Repórter da Folha passa quatro dias em escola invadida e relata rotina

Veja galeria especial sobre a ocupação da escola Fernão Dias Paes

"A escola agora está ocupada", disseram os alunos do colégio estadual Fernão Dias Paes, em Pinheiros (zona oeste), na manhã de terça (10). Eles chegaram logo cedo e não deixaram a diretora entrar.

Por volta das 9h30, me apresentei como jornalista da Folha e pedi para entrar também. O pedido foi submetido a uma assembleia dos alunos e logo aprovado. Entrei.

Naquele momento, havia cerca de 200 jovens no pátio. A Polícia Militar fechou o portão, e ninguém mais entrava.

O primeiro dia foi tenso. Os policiais repetiam que todos os estudantes seriam levados para a delegacia. E falavam, através da grades: "Daqui a pouco a gente vai encontrar vocês aí dentro". Procurada depois, a PM afirmou agir para assegurar o direito de todos e nega provocações.

Os alunos conversavam entre eles e falavam: "Agora chegou a Tropa de Choque". A chegada da Defensoria Pública deixou o clima mais calmo.

Todos dentro da escola eram adolescentes, entre 15 e 18 anos. A maioria de alunos do colégio, mas havia também gente de fora para apoiá-los.

Não há um líder claro no movimento. A organização parece ser horizontal, sem coordenador. Há uma assembleia atrás da outra –muitas demoradas, em busca de consenso. Chegaram a jogar vôlei na quadra, mas a maior parte do tempo é dedicada às discussões.

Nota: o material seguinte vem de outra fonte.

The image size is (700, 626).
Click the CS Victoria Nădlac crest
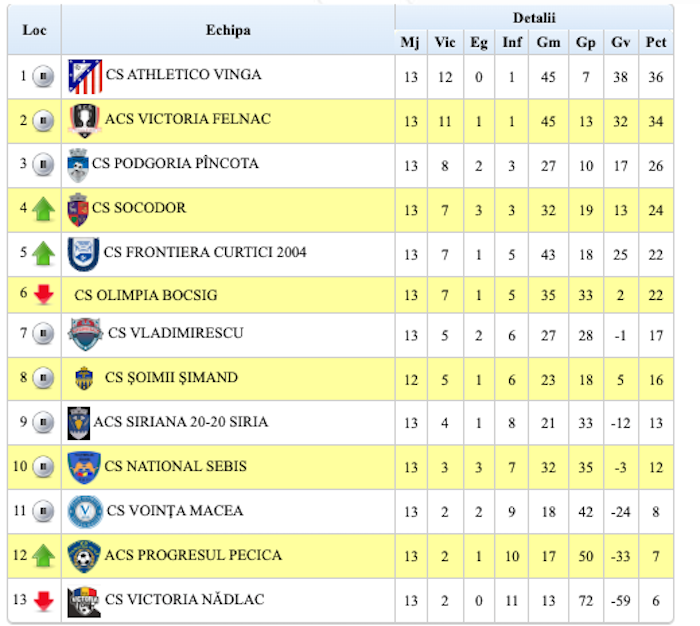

Nas primeiras horas de terça, eram 200 pessoas. Mas, assim que o horário das aulas da manhã terminou, muita gente voltou para casa.

Na noite desta sexta (13), restavam cerca de 30 –alguns saíram após os pais, com medo, telefonarem para eles.

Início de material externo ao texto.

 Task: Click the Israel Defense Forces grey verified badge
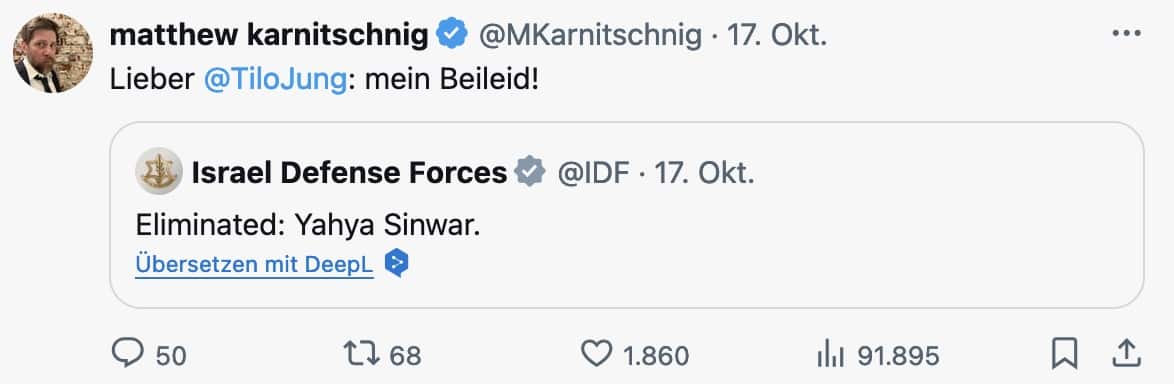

Ninguém estava preparado para dormir na escola. Foi a polícia trancar, e começar a aparecer gente trazendo saco de dormir, água, alimentos e escova de dente.

Infográfico: Mudanças na educação

A gestão da ocupação era decidida nas reuniões. Havia a limpeza, a comida, a vigília, a escrita de um manifesto, a interlocução com a defensoria e os pais. Cada função era decidida de forma voluntária entre os estudantes.

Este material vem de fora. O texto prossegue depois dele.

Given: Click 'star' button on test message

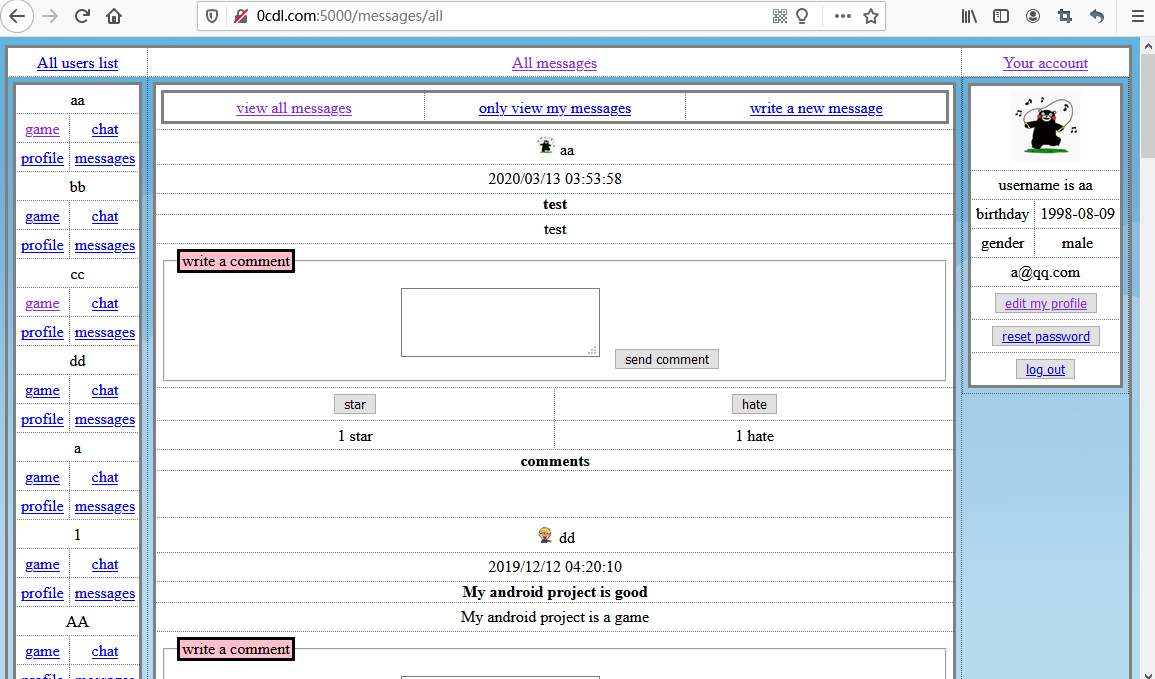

Quem se dispunha a fazer qualquer coisa, levantava a mão. No começo, o cardápio era macarrão e suco em pó, pão, manteiga e café. Mas, com as doações, as coisas foram melhorando. Há alguns vegetarianos no grupo, eu incluída, e quem cozinhava sempre se lembrava disso. Apesar da pouca variedade, ninguém ficou sem comer.

A escola tem vários banheiros, mas nenhum chuveiro. Um, então, foi improvisado num cano –todos tomaram banho ali, de água fria.

Para dormir, o grupo se dividiu em dois. Uma parte ficava no corredor e nas salas, enquanto outra permanecia em vigília, ligada na movimentação da polícia lá fora.

Conforme o tempo foi passando, os pais se juntaram à polícia na missão de tirá-los da escola. Era comum ouvir jovens com o celular: "Mas pai, mas pai, quero ficar!".

Quando alunos souberam da ocupação em outras escolas, comemoraram muito.

Percebi uma preocupação deles em manter a escola limpa. Também não vi consumo de álcool e de drogas. Na noite de sexta (13), quando deixei o colégio, todos estavam cansados, mas não pareciam dispostos a encerrar a ocupação.